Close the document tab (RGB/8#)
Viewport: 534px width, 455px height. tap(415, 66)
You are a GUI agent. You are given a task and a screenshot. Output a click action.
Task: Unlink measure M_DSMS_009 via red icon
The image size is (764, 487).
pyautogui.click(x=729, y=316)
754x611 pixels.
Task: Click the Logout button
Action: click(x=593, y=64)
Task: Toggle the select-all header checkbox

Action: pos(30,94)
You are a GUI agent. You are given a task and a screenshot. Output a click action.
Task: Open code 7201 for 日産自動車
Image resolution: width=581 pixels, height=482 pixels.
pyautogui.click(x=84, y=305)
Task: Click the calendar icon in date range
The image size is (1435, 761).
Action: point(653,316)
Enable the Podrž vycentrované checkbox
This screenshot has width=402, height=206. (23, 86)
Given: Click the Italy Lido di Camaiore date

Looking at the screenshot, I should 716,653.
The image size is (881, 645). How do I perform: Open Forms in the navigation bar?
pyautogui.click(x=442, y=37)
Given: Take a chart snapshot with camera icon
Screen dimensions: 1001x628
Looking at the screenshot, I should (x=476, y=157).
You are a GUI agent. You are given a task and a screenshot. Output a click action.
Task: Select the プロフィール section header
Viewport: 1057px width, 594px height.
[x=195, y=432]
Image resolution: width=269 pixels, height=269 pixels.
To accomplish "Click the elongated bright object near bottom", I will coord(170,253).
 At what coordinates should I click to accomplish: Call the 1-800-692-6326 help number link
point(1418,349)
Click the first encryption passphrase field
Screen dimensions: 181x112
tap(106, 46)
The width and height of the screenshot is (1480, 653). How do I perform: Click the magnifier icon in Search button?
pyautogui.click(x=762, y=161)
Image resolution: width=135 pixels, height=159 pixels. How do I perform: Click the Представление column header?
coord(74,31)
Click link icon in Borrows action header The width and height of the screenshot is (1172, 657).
━━━━━━━━
» What the exercise asks
Pick out every line in the entries above that contains the word "Open" and copy each one.

» Written answer
Task: Open code 7201 for 日産自動車
The image size is (881, 645). How do I perform: Open Forms in the navigation bar?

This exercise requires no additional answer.